Another very important consideration is the expense ratio or fees the fund charges. Those fees are deducted from your net assets in the fund. These fees can differ significantly among different fund managers. The fund charging the highest in fees has to perform significantly better than that charging the lowest to yield the same return to the investor. The fees will reduce your assets and hence should be a critical criterion in evaluating your options.

The fees are also a function of the underlying assets in the target-date fund. If the fund invests in a bunch of actively managed mutual funds or ETFs that charge more fees than a passive or an indexed fund, the fund will charge the investor a higher fee to recoup these costs. In conclusion, the above factors for selecting a target-date fund need to be evaluated holistically.

Having said that, there are many advantages to investing in target-date funds.

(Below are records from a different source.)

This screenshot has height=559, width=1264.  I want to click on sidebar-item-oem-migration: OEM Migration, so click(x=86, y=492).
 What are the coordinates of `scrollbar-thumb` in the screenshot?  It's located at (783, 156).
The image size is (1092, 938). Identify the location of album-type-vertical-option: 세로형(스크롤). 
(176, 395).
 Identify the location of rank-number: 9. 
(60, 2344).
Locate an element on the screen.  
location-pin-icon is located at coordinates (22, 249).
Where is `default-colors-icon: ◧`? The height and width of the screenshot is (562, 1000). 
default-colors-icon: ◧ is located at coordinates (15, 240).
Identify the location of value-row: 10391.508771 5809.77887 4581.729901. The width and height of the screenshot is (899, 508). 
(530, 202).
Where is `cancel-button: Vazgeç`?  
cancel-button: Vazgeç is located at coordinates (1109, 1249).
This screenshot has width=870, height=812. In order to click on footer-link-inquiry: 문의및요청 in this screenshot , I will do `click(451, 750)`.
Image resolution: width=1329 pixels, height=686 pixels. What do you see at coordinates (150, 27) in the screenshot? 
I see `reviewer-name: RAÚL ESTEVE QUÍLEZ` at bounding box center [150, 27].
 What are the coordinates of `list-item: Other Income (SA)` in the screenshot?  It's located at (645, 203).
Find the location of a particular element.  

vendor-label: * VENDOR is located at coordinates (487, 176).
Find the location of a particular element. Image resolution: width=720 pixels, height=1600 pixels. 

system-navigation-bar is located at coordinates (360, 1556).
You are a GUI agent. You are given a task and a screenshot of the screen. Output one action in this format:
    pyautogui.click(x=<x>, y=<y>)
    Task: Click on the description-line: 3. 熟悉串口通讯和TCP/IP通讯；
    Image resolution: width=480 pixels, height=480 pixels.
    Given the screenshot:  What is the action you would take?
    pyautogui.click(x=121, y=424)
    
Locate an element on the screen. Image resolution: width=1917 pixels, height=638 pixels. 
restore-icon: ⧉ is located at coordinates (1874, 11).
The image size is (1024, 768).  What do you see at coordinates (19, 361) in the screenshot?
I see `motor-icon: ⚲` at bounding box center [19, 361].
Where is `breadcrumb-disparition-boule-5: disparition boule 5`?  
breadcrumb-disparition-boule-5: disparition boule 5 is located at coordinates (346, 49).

Advantages of target-date funds

  • These are the simplest investments you will encounter.
  • You can easily automate the investment process with a set and forget approach.
  • They offer professionally managed portfolios at a relatively low price.
  • The asset mix changes automatically over time and they get less risky as the target date nears.
  • They offer both indexed funds and active funds in the mix.
  • Fewer options means fewer things to worry about.
  • Perfect for retirement accounts, college savings accounts, IRA, HSA, etc.